Dans la maison de l'autre, Rhidian Brook
Dans la maison de l'autre, Rhidian Brook, éditions Fleuve Noir, 2013,334 pages
Genre : roman contemporain
Thèmes : seconde guerre mondiale, partage de l'Allemagne, cohabitation, reconstruction, passé, nazisme, amour, pardon
L'auteur en quelques mots ...
Romancier, scénariste et journaliste, né en 1964, Rhidian Brook vit et travaille à Londres pour la télévision britannique. Son premier roman, Le Témoignage de Taliesin Jones, a reçu plusieurs prix et a été adapté au cinéma. Outre ses nombreux articles pour divers journaux , il est aussi l'auteur de Jésus et la publicitaire, Plus que les yeux peuvent voir et The Aftermath traduit par Dans la Maison de l'autre..
L'histoire :
Lewis Morgan, colonel de l'armée britannique, est envoyé en Allemagne afin de superviser la reconstruction d'un territoire désormais partagé entre les alliés. La procédure de dénazification est engagée et tout allemand doit apporter la preuve de son innocence, de sa non-participation au régime nazi, en remplissant un questionnaire élaboré par les britanniques. Dehors les ruines de l'Allemagne abritent le peuple avili, mort de faim, encore porteur de l'espoir que le furhër a instillé dans les jeunesses hitleriennes. Chaque jour est un défi pour ces gens qui voient les Tommy s'approprier un territoire qui fut le leur. Dans ces circonstances, de nombreuses riches familles allemandes sont délogées pour laisser place aux officiers britanniques, envoyés là avec leur famille. C'est d'une somptueuse villa qu'héritera Lewis. Pourtant il ne parvient pas à imaginer l'installation de sa propre famille en lieu et place de celle qui occupe la maison actuellement. Herr Lubert , architecte contraint désormais de travailler à l'usine, vit ici avec sa fille Frieda. Eploré par le décès de sa femme durant la guerre, il se montre avenant et soumis.Touché par sa situation Lewis propose alors de partager cette grande demeure et de permettre à la famille Lubert ainsi qu'à leurs employés de vivre sous son toit. Une situation hors norme qui surprend, effraie, mais qui aux yeux de l'armée britannique peut aussi se révéler porteuse. Commence alors une cohabitation qui est tout sauf évidente : comment cotoyer quotidiennement celui que l'on pense être son ennemi ? Quelle attitude adopter ? Quelle liberté laisser à une famille allemande qui a peut-être participé activement au nazisme ? Autant de question que se pose Rachel Lewis et que contourne son fils Edmund qui, comme son père, a foi en l'homme. Pourtant le ressentiment n'est pas le sentiment le plus dangereux que va devoir affronter Rachel...

────────────────

:: Consigne 1 ::
Répondez d'après la fiche du roman Dans la maison de l'autre :
(a) En quelle année est né Rhidian Brook ?
(b) Quel métier exerçait Herr Lubert avant d'être contraint de travailler à l'usine ?
(c) Comment s'appelle la fille de Herr Lubert ?
:: Consigne 2 ::
Recopiez, s'il vous plaît, le passage de la fiche du roman Dans la maison de l'autre qui va de « Romancier, scénariste et » jusqu'à « Maison de l'autre.. ».
:: Consigne 3 ::
Écrivez la suite de la fiche du roman Dans la maison de l'autre à partir de sa dernière phrase.
Les données ne sont pas utiles ici.

:: Lignes de données ::

────────────────

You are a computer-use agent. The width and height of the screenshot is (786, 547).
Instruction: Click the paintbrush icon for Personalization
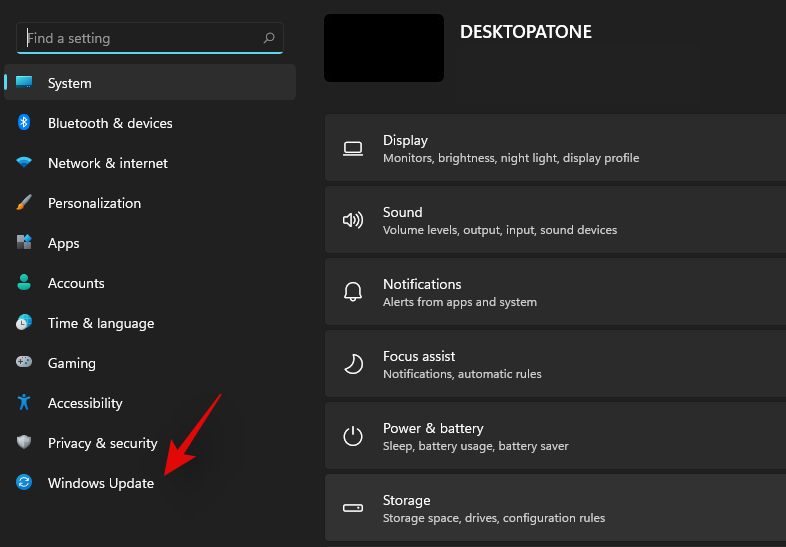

────────────────

:: Réponse 1 ::
(a) En 1964.
(b) Il était architecte.
(c) Elle s'appelle Frieda.

:: Réponse 2 ::
Romancier, scénariste et journaliste, né en 1964, Rhidian Brook vit et travaille à Londres pour la télévision britannique. Son premier roman, Le Témoignage de Taliesin Jones, a reçu plusieurs prix et a été adapté au cinéma. Outre ses nombreux articles pour divers journaux , il est aussi l'auteur de Jésus et la publicitaire, Plus que les yeux peuvent voir et The Aftermath traduit par Dans la Maison de l'autre..

:: Réponse 3 ::
En vrac et au fil des pages...
J'ai beaucoup apprécié ce roman qui se présente sous la forme d'un ample récit mêlant diverses histoires qui s'entrecroisent et se complètent : la vie désormais bouleversée de cet architecte allemand et sa fille qui acceptent la proposition du colonel britannique de partager un logement; l'installation de la famille Lewis en perte de repères dans une Allemagne dévastée par la guerre et qui vit comme une ingérance le fait de devoir loger dans la maison d'un autre; l'évolution des enfants qui s'apprivoisent peu à peu; et puis le peuple qui sillonne les ruines, espère et maudit, fomente une révolte et n'accepte pas la soumission.
Le mystère qui entoure Herr Lubert permet au lecteur de rester en haleine, se demandant ce qui va se passer, ce qui pourrait inverser la situation. Cet homme est-il plus puissant qu'il ne veut bien le dire ? Quel fut son rôle sous le régime bazi ? Et cette trace au-dessus de la cheminée: un cadre l'a occupée. Est-ce , comme le prétend Mrs Burnham, un portrait de Hitler que l'on aurait enlevé précipitamment ?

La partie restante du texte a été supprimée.